Terpisah, Pakar Hukum Pidana Universitas Trisakti, Abdul Fickar mengatakan bahwa pihak Kejagung seharusnya membuktikan terlebih dahulu adanya kerugian negara akibat investasi bitcoin sebelum menyampaikan ke publik. “Mau bitcoin, mau perbuatan apa saja tidak masalah, yang penting ada pembuktian bahwa tindakan mereka merugikan negara,” tambah Fickar.

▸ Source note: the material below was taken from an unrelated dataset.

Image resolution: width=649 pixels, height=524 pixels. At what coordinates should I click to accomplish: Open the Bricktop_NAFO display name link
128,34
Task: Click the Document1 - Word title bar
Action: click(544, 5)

Namun, lanjutnya, kejaksaan dalam kiprahnya tidak boleh berasumsi dan menebak-nebak, karena fungsi kejaksaan itu sebagai penuntut umum. Pernyataan kejaksaan pun harus didasarkan pada bukti-bukti yang ada. “Karena itulah seorang jaksa ataupun institusinya diharamkan berasumsi, dan mengeluarkan pernyataan yang didasarkan perkiraan atau opini,” tegas dia. (*)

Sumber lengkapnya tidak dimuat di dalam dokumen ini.